◆ REQUESTS
1. Summarize the car loan discussion in two sentences.
2. Translate this sentence from the car loan discussion into Spanish: "According to car-shopping site Edmunds, one-third of buyers replace their old vehicle before they've paid off the loan."

◆ SOURCE TEXT
[BEGIN]

No. 2 is driving your finances into the ground. Here's a recent headline from The Wall Street Journal: The Seven-Year Auto Loan: America's Middle Class Can't Afford Its Cars. The average length of a new car loan, these days, is 69 months. It's almost six years and it's an all-time record. One-third of new loans are longer than six years, according to Experian, and that's up from just 10% a decade ago. People are taking out longer loans for their cars.
What are the consequences of this? Well, first of all, generally, the longer your loan, the higher the interest rates. You're going to end up paying more for the car. But also a car is a depreciating asset and at some point it has to be replaced. According to car-shopping site Edmunds, one-third of buyers replace their old vehicle before they've paid off the loan. And they roll the old loan into the new loan.
Southwick: That sounds awful!
Brokamp: Yes. the Wall Street Journal article profiled a 22-year-old guy. When he bought his new car, he pulled in the loans of two previous cars that he had already bought and he's only 22.
Southwick: 22-year-olds are so dumb. Speaking as a former 22-year-old.
Brokamp: Exactly. So how are buyers able to get these loans? Well, to quote the Wall Street Journal article: "A lending machine has revved up in response, making it possible for more Americans to procure a vehicle by spreading the debt over longer periods. Wall Street investors snap up these loans, which are bundled into bonds." This I can't believe. "Dealers now make more money on the loans their customers take out than on the cars they sell."
The article provides some numbers from J.D. Power. When a dealership sells a car, they make, on average, just $381, but they make $982 on the loan on the car, which is almost twice as much as a decade ago.
We previously mentioned on this show the 20/40/10 car buying rule of thumb. You put 20% down, you get a loan that's no longer than four years, and that multipayment should not be more than 10% of your gross income.
But this is where it gets challenging for middle income Americans. According to Bankrate, if you follow this rule using the median income of the American household, then folks should be buying a car that costs $18,390. Unfortunately, the average cost of a new car, nowadays, is $32,000.
Southwick: We paid $22,000 for our new car.
Brokamp: And I'm guessing you did not get a SUV or something like that.
Southwick: No, we got a very base model station wagon with a manual transmission.
Brokamp: Right. So part of the reason why the average cost of a new car is going up is because first of all, there's all the fancier things that just come with a car now. The backup rear camera, the display, and all of that. Also, Americans have gone back to buying bigger cars. But you can see why Americans are taking out these longer loans. If the average new-car price is $32,000 and you spread out that loan, it lowers the monthly payment and it gives you the illusion of it being more affordable.

[END]

◆ DATASET EXCERPTS
[BEGIN]

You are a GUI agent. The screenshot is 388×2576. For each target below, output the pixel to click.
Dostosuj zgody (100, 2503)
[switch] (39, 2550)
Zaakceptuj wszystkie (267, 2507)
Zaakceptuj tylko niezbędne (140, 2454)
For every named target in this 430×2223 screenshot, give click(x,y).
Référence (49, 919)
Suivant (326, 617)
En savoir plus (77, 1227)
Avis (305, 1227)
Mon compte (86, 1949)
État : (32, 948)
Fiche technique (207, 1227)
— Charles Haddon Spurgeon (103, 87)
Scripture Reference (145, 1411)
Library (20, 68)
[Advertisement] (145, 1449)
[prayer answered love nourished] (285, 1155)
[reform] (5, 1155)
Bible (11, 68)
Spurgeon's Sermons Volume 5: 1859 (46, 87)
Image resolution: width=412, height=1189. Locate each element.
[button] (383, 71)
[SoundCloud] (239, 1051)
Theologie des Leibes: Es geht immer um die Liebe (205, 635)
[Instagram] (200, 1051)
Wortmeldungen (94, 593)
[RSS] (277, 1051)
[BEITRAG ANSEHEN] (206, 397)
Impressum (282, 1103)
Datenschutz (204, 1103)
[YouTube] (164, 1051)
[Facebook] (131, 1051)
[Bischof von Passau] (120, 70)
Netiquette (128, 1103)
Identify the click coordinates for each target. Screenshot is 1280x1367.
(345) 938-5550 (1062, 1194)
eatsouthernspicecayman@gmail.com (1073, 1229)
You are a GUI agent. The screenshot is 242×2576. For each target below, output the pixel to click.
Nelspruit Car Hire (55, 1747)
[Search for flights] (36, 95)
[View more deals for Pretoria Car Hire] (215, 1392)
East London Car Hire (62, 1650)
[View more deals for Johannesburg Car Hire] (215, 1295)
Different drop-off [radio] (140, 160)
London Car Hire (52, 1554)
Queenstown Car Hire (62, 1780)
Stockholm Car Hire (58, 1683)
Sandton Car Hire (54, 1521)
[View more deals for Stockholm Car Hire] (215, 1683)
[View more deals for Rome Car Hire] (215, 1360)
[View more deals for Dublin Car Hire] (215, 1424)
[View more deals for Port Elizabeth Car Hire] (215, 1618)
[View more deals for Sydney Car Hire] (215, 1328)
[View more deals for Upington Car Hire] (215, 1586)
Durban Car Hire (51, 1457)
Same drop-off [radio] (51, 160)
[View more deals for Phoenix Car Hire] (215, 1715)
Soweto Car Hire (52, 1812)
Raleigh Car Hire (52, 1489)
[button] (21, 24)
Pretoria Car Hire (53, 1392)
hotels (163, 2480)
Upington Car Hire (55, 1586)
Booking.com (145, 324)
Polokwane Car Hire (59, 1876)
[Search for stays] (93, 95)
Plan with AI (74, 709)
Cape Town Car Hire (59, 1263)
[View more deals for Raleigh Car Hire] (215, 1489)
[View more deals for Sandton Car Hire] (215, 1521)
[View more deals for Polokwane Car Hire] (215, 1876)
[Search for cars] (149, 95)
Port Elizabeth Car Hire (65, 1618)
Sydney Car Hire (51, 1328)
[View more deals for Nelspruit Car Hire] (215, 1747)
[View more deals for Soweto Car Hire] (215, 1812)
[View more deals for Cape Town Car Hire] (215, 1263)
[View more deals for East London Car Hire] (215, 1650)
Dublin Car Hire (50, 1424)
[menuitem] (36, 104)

[END]

◆ WRITTEN RESPONSES
1. New car loans now average 69 months, and since longer loans generally carry higher interest rates, buyers end up paying more, while one-third of buyers replace their car before paying off the loan and roll the old loan into the new one. Dealers now earn more on the loans than on the cars they sell, and with the average new car costing $32,000, well above the $18,390 that the 20/40/10 rule allows a median-income household, longer loans lower the monthly payment and give the illusion of affordability.

2. Según el sitio de compra de autos Edmunds, un tercio de los compradores reemplaza su vehículo antiguo antes de haber terminado de pagar el préstamo.